Your resistor is shorted out by the tracks on that bread board, so electrically it is not in the circuit. Tracks on the top and bottom are joined horizontal, the others are joined vertically.

Move your circuit into the vertical rows.

Did it get real bright? It looks like you connected the LED directly to the 9 volt battery should have made a noticeable flash!

try hooking it up without the breadboard. Go positive terminal (the smaller clip) battery to the long lead of the LED, the short lead to the resistor, and the other end of the resistor to the negative battery terminal.

Thanks for the answers, but i still dont get it.
No, it blinks once, and it dies.
With the same resistor, when i connect it normaly in the middle of the breadboard, it works perfectly.

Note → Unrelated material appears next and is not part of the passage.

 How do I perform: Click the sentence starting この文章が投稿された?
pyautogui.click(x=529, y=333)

Why does the LED dies ? How the hell I shorted it out ? :smiley:

I’m my brain the situation is like this:
The current enters the + rail of the breadbord, then it hits the resistor, then the LED should glow, and trought the catode of the LED the current goes into the - rail , and vuolaaaa … it shoud work, but it doesnt :slight_smile:

Ok, i will not connect the + and - rails of the breadbord with a component ever again, but i need some deeper understanding. Thanks :slight_smile:

Here is one more drawing :slight_smile:

Thanks guys for the fast replays

----------------------- minus
 --         +-R-+
 |          |   |
----------------------- plus

The plus and minus rails each are one long strip. Your resistor is shorted by the plus strip (as explained by grumpy_mike); so the current does not flow through the resitor (route of least resistance)

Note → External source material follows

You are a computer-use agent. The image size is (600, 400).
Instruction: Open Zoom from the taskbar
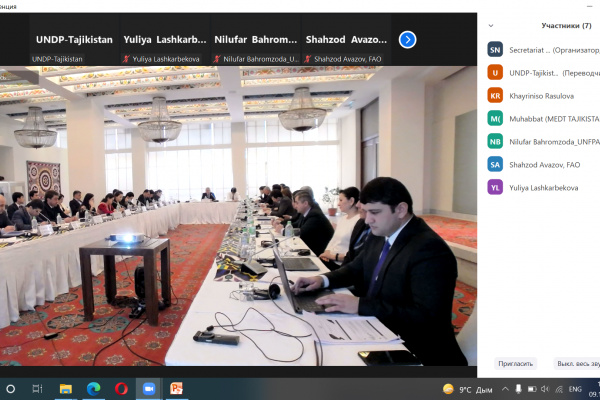149,388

The current enters the + rail of the breadbord, then it hits the resistor, then the LED should glow, and trought the catode of the LED the current goes into the - rail , and vuolaaaa ... it shoud work, but it doesn

No. The current enters the - rail then hits a junction between the resistor and the rest of the strip. So the current splits between going through the resistor and on through the rest of the strip. The amount of current that goes through the resistor before meeting up with the strip again, is technically known as fuck all. So the current never gets cut down by the resistor. The current sneaks past the resistor because both ends of the resistor are connected to electrically the same point.

Basically that second drawing is not a drawing of what you have actually made. If you made that drawing then it would work.

Thank you so much. The answer is very simple, I learned something, and paid the knowledge with 4 LED . I totally neglected the fact that under the resistor lies a wire, so the resistor had no function. 9V killed the LED's , lesson learned.

Thank you once again. BTW I'm totally new to electronics, I have a Bch degree in political sciences, and it doesn't help me very much with this stuff.

: )

Thanks for the feedback, it will help us answer similar questions in the future. It is good to know exactly how you express how you see the situation. Have a Karma point.

A typical LED gives normal luminescence at 1.5V and 15mA. The power it can absorb is about 22.5 mW (1.5V * 15mA).

In your 9V-300R-LED circuit, the series current is (9-1.5)/300 = 0.025A = 25 mA. The continuous power loss in the LED is 1.5V*25mA = 37.5mW which is 1.67 times (37.5/22.5) of mormal power dissipation (22.5mW).

The LED will survive for a while, and after that it is going to be fried due to an effect known as thermal runaway?

Giving a typical LED 25mA instead of 20mA isn't going to damage it I don't think - unless everything is already very hot and close to failing already. You definitely don't get thermal runaway with a series resistor that's taking most of the supply voltage - the current change is severely limited by the resistor.

If you had a 1 ohm resistor and a 1.52 volt supply with a 1.50 volt LED, then as the LED heats up and its forward voltage drops the current can increase a very great deal - that could then go into runaway.

Basically if you have a series current limiting resistor that's got a reasonable proportion of the supply voltage across it (10% or more), runaway is unlikely.

"is technically known as fuck all."

lol !